Preachers? November 26, 2008 Jane Smith (San Francisco, CA) 0 out of 3 found this review helpful
I found the book to be horrendously condesending and 'high and mighty'. Although I believe in most of the things that the authors are writing about when it comes to living a vegan lifestyle, it was such a disappointment!
reading it gives me a headache November 24, 2008 Ran Yang (VA USA) 0 out of 3 found this review helpful
As other people said, this book is good at teaching you how to have a healthy vegetarian/vegan pregnancy. so this is really how they should write the book: if you are already a vegan/vegetarian, you are in good shape and what else you need to do. If not, otherwise, how to be healthy and skinny during pregnancy.. Instead, the authors just constantly convince you (almost rudely) to convert yourself into a vegan - not even a vegetarian, which means that not eating meat isn't enough. Dairy products and eggs are all bad bad bad.. wtf?
Not what it purports to be November 18, 2008 C. Holmes (Birmingham, Alabama) 0 out of 4 found this review helpful
This book is not what it purports to be. They even tell you in the book the whole title and gimmick is a marketing ploy to get you to buy the book. I was looking for a smart guide to eating better in my second pregnancy. Instead this book is about why you should be a vegan, whether you are pregnant or not. I will say some of the info was useful (like how simple carbs are bad) but I don't buy that simply because I am not a vegan I am eating bad for me and my baby and my baby will be deformed and have all kinds of problems. I really do feel resentful that I bought this thinking I would get dieting tips (for the average mom)and exercise tips for pregnant women. If you are not interested in being a vegan, don't buy it, there are better books out there.

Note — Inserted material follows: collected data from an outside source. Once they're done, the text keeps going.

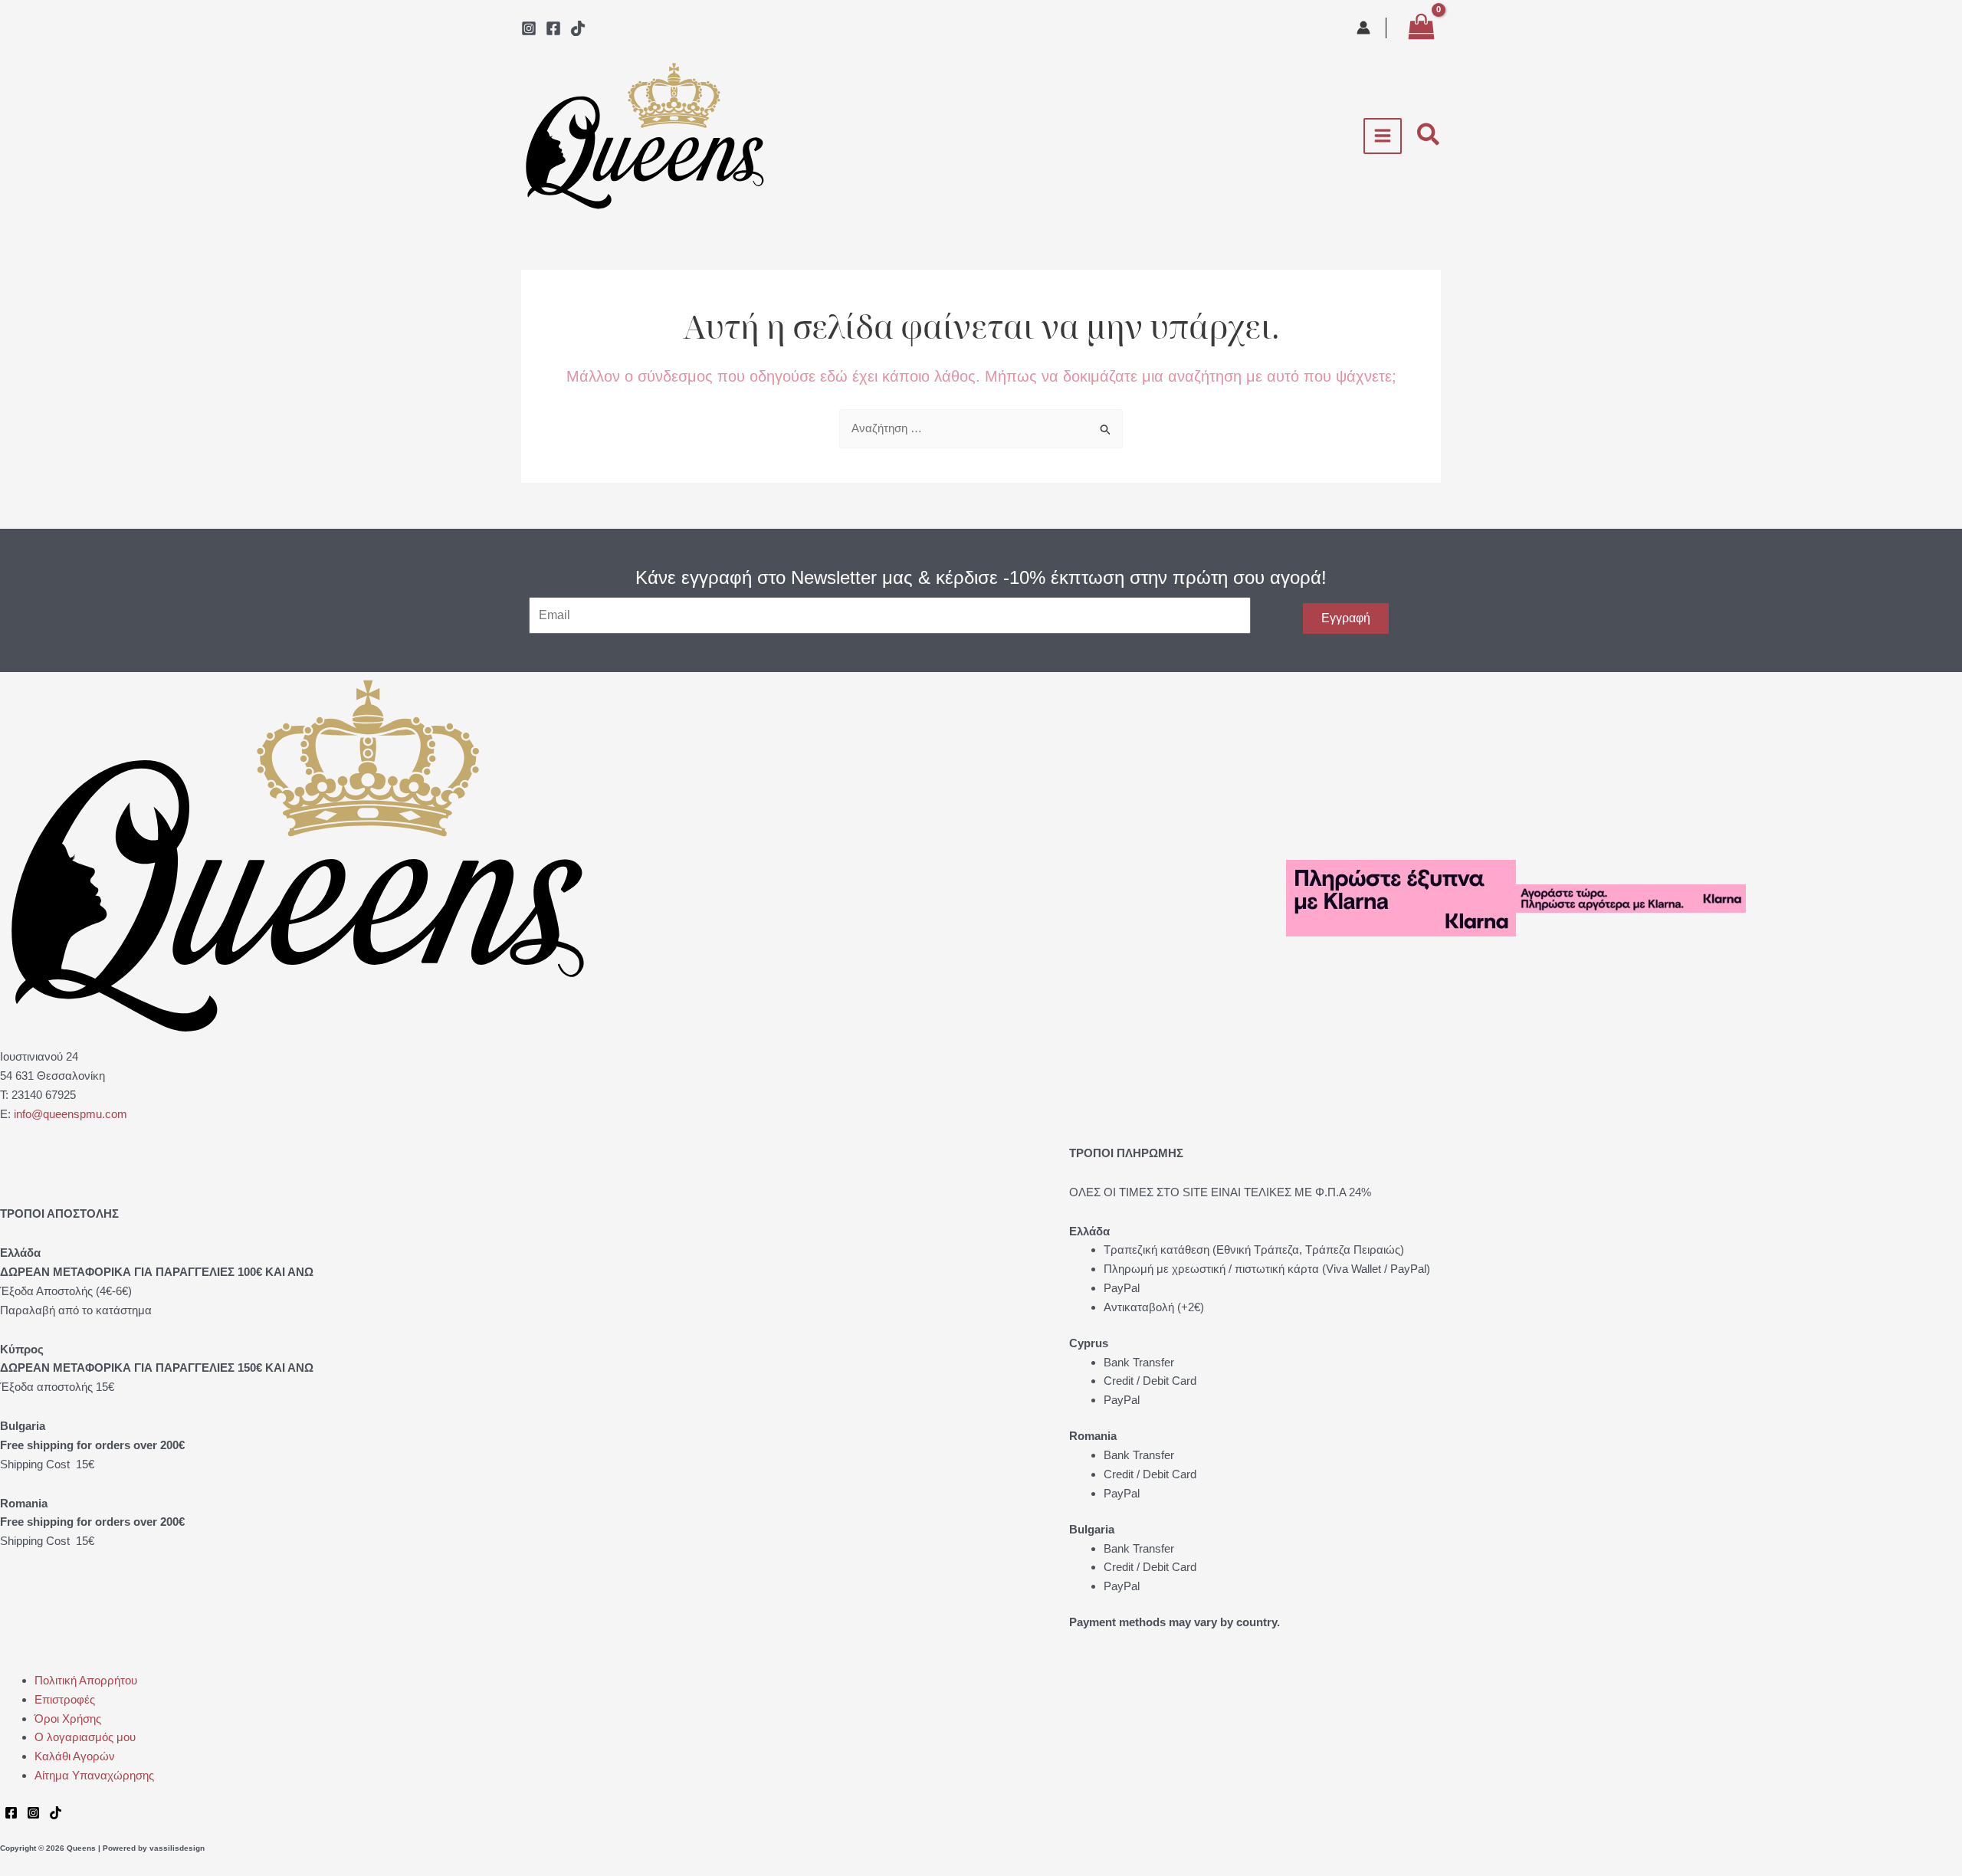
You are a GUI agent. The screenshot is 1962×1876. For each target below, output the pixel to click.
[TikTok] (578, 28)
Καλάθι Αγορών (74, 1756)
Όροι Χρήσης (67, 1718)
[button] (1429, 136)
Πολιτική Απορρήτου (85, 1680)
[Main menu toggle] (1383, 136)
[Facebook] (553, 28)
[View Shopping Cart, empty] (1421, 28)
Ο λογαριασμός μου (85, 1736)
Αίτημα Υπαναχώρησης (94, 1775)
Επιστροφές (64, 1699)
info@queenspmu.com (70, 1113)
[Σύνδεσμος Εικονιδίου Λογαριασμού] (1363, 27)
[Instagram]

Incredibly dangerous book. November 14, 2008 C. Carpenter (USA) 0 out of 7 found this review helpful
Pregnancy is not the time to try such drastic diets. This book would be less dangerous if it was about how to cook up meth to pay your medical bills while pregnant. If you want to talk about fact and research it should be easy to find that this book not only seems like an endorsement for PETA but seems to actually be yet another secretly backed PETA off shoot just like the ones that like to post the addresses of scientists doing important research into real medicine. If anyone can take a diet book that pushes colonics as being an important part of being healthy, need to really start doing some research.